Wednesday, March 18, 2015

Putin Moves to Tighten State Control over Russia’s Religious Groups


Paul Goble

 

            Staunton, March 18 – Vladimir Putin’s call for a new agency to supervise inter-ethnic and inter-religious relations is part of his effort to tighten control over all religious groups in the country, to ensure a uniform approach to religions across the country, and to make religious leaders responsible for their followers, according to Vladislav Maltsev.

 

            As such, the new agency that Putin has directed the government to organize before April 15 represents among other things a partial restoration of the notorious Soviet-era Council on Religious Affairs and a major defeat for the Russian Orthodox Church which has consistently opposed any such institution as an infringement on its rights and powers.

 

            In the new issue of “NG-Religii,” Maltsev, who writes frequently on religious issues, says that the idea of re-establishing something like that has been discussed for years by various government officials and experts but nothing had come of it because of opposition from the Moscow Patriarchate (ng.ru/ng_religii/2015-03-18/1_kremlin.html).

 

            Andrey Sebentsov, who earlier served as secretary to the Russian Federation Commission on the Affairs of Religious Groups and now works as a consultant to the Duma on related issues, says that Moscow needs such an institution because many government agencies charged with making decisions about religion don’t have adequate information to do so.

 

            The only one that does have good information, he says, is the justice ministry, but as he drily puts it, that organization “does not work from the position of studying” the issue. Instead, it is involved in registration and control, and those are only part of the problems that religious groups present the state.

 

            Aleksey Malashenko, a religious affairs expert at the Carnegie Moscow Center, agrees, adding that what the new agency will have to focus on in the first instance is on reports from the regions in order to ensure that they are accurate and thus serve as early warning indicators of possible violence.

 

            Malashenko’s comments, Maltsev says, suggest that the new agency will include the monitory centers that Moscow had ordered created in the regions almost two years ago. But it will also have to create others in the regions to ensure consistent application of central policy, according to Aleksandr Kudyavtsev, head of the Russian Association for Religious Freedom.

 

            Aleksey Makarkin, first vice president of the Moscow Center for Political Technologies, tells Maltsev that the new agency will also have to ensure that religious leaders control their followers. At present, he says, the leaders say one thing; and their subordinates and the faithful do other things. That must end, he says.

 

            In addition, Markarkin suggests, the new agency will have to ensure that the religious hierarchies themselves help the state in other ways as is the case in Kazakhstan with its Agency for Religious Affairs, an institution he argues should serve as a model. That will give the state access to the expertise only religious leaders have.

 

            Exactly how things will work out, Maltsev says, will depend on the nature of the agency to be set up and on its leadership; but the Kremlin clearly feels that it must exert more control over religious groups because the latter have demonstrated their “shortcomings” as far as “self-organization” and control are concerned.

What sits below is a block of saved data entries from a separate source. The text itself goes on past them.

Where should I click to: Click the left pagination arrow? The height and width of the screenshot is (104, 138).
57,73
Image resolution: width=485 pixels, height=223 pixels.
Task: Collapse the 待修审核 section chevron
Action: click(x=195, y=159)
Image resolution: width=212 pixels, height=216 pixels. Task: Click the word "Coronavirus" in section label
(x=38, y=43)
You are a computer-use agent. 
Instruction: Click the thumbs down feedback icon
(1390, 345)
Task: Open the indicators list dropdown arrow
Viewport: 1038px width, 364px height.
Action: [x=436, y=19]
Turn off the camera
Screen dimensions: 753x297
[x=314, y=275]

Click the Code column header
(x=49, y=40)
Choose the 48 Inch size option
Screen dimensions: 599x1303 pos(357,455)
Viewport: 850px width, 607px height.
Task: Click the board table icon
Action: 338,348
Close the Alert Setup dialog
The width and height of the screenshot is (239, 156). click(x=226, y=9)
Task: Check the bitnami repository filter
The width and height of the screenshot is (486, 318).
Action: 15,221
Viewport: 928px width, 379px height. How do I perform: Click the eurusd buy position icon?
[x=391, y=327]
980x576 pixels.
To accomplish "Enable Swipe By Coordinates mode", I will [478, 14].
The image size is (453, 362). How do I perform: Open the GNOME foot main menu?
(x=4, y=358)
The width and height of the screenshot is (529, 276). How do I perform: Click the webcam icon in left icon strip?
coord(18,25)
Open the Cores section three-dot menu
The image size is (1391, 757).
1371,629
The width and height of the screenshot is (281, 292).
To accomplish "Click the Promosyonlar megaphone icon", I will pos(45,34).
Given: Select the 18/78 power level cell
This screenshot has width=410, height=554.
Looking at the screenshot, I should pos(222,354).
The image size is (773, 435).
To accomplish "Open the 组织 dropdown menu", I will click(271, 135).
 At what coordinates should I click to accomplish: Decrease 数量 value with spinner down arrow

            But there are two other and potentially more serious consequences if Putin moves in the direction he appears to have chosen. On the one hand, such arrangements will tighten the relations between the various religious hierarchies and the state to the point that they will alienate many believers and cost these hierarchies support from below.

 

            And on the other, and in a related development suggested by Soviet history, that alienation will lead in turn to the formation of underground religious groups set up to avoid such state interference in religious affairs, ranging from the catacomb churches of Christian groups to underground mosques among Muslims.

 

            The Russian government, like its Soviet predecessor, will find it more difficult to root these out, and it is likely to find as well that those who choose to form such groups will present a more serious challenge to Putin’s ideological and power pretensions than anyone in the Kremlin now recognizes.